* _DATA LISTING_:
┏━━

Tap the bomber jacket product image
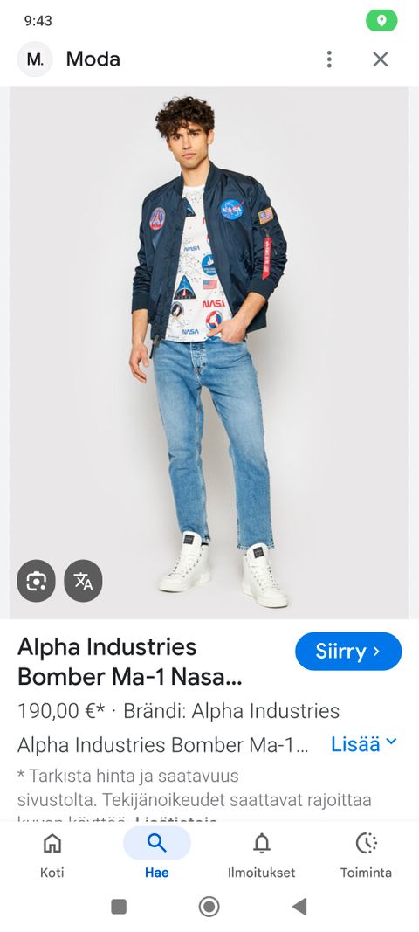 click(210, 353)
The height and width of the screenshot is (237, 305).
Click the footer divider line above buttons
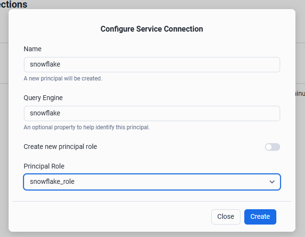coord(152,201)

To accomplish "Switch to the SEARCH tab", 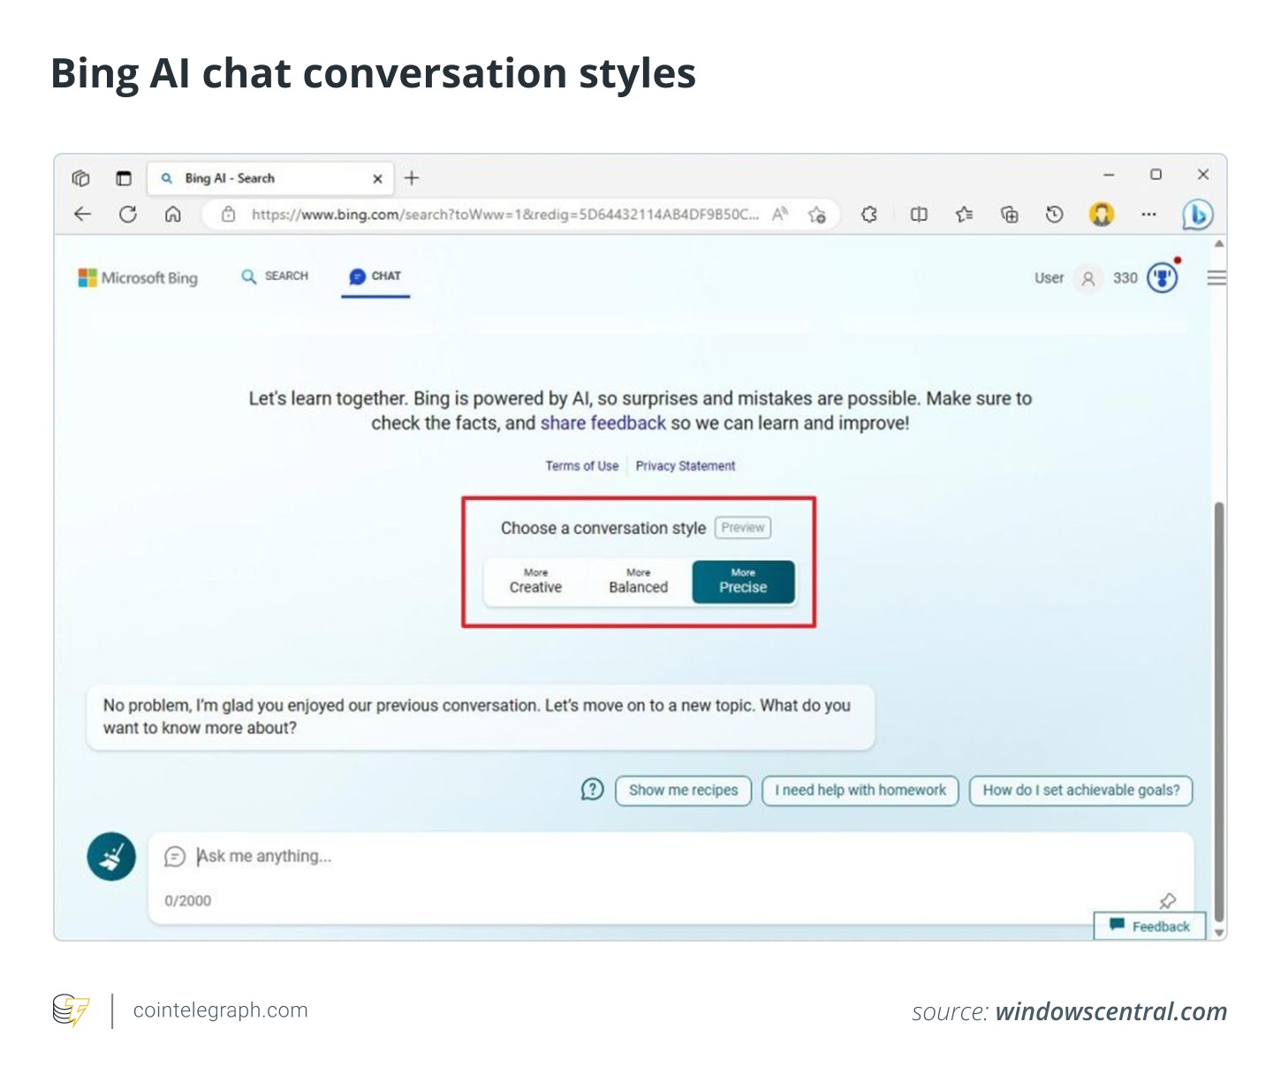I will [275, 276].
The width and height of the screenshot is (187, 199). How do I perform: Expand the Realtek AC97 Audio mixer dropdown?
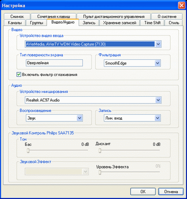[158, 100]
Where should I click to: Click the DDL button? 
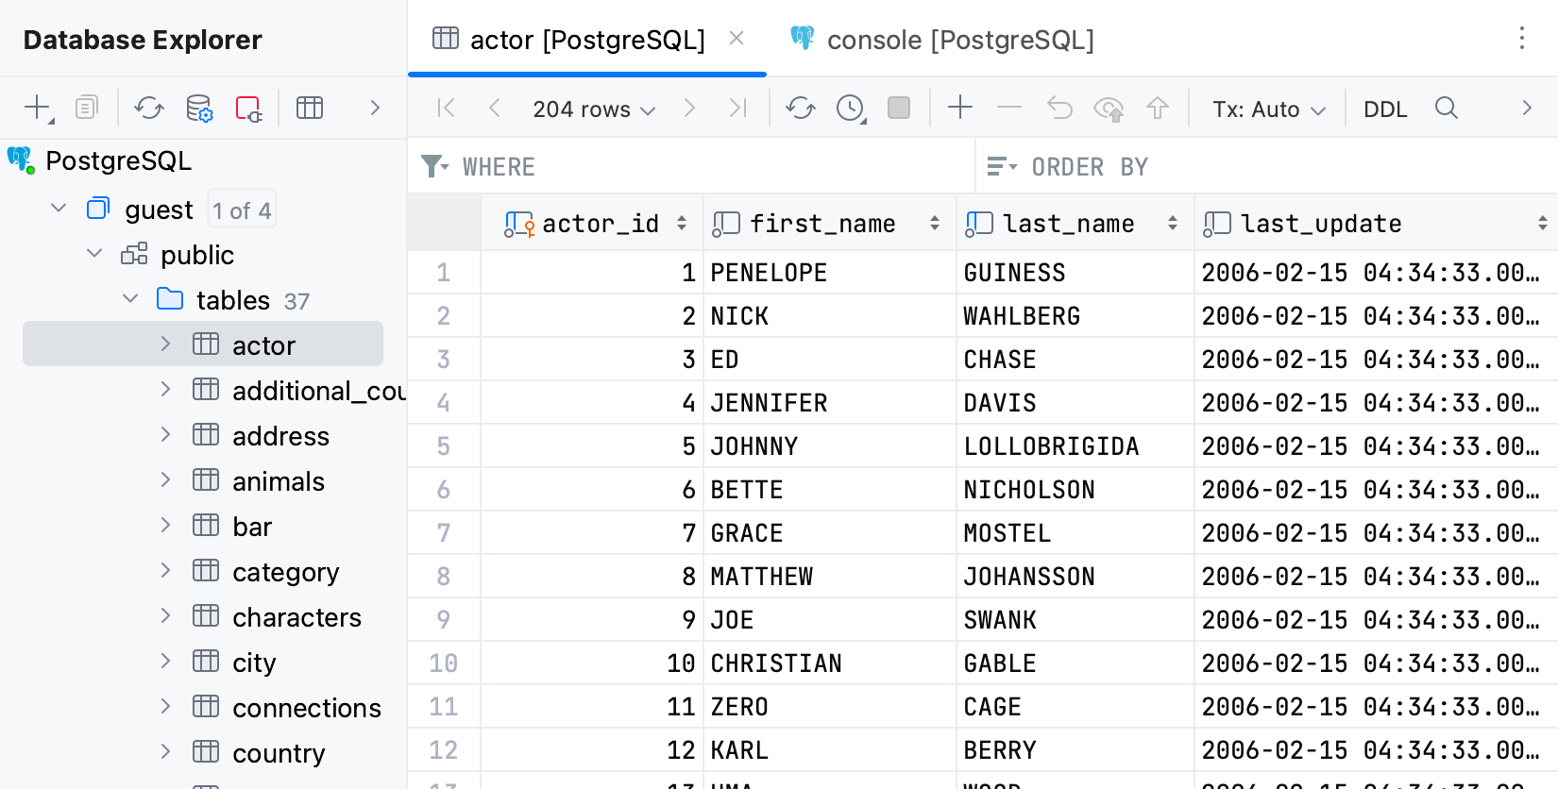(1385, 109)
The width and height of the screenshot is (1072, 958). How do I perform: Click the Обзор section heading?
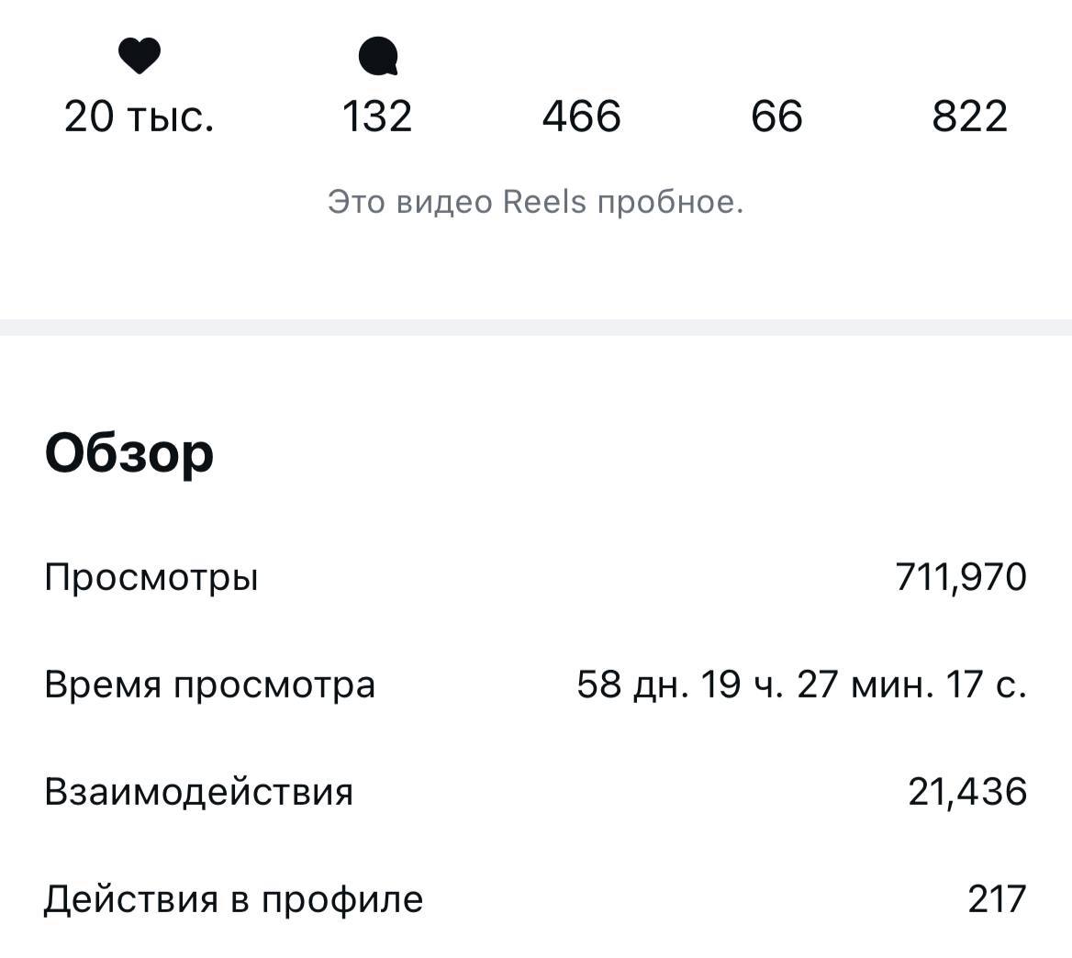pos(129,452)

┗━━

* _INSTRUCTIONS FOR THE TASK_: Pictures stay out of the copy. Reproduce exactly the lines from the one containing "Where should I" through the last line of the records above, both included.

* _ANSWER BOX_:
Where should I click to: Click the DDL button? 
(1385, 109)
The width and height of the screenshot is (1072, 958). How do I perform: Click the Обзор section heading?
pos(129,452)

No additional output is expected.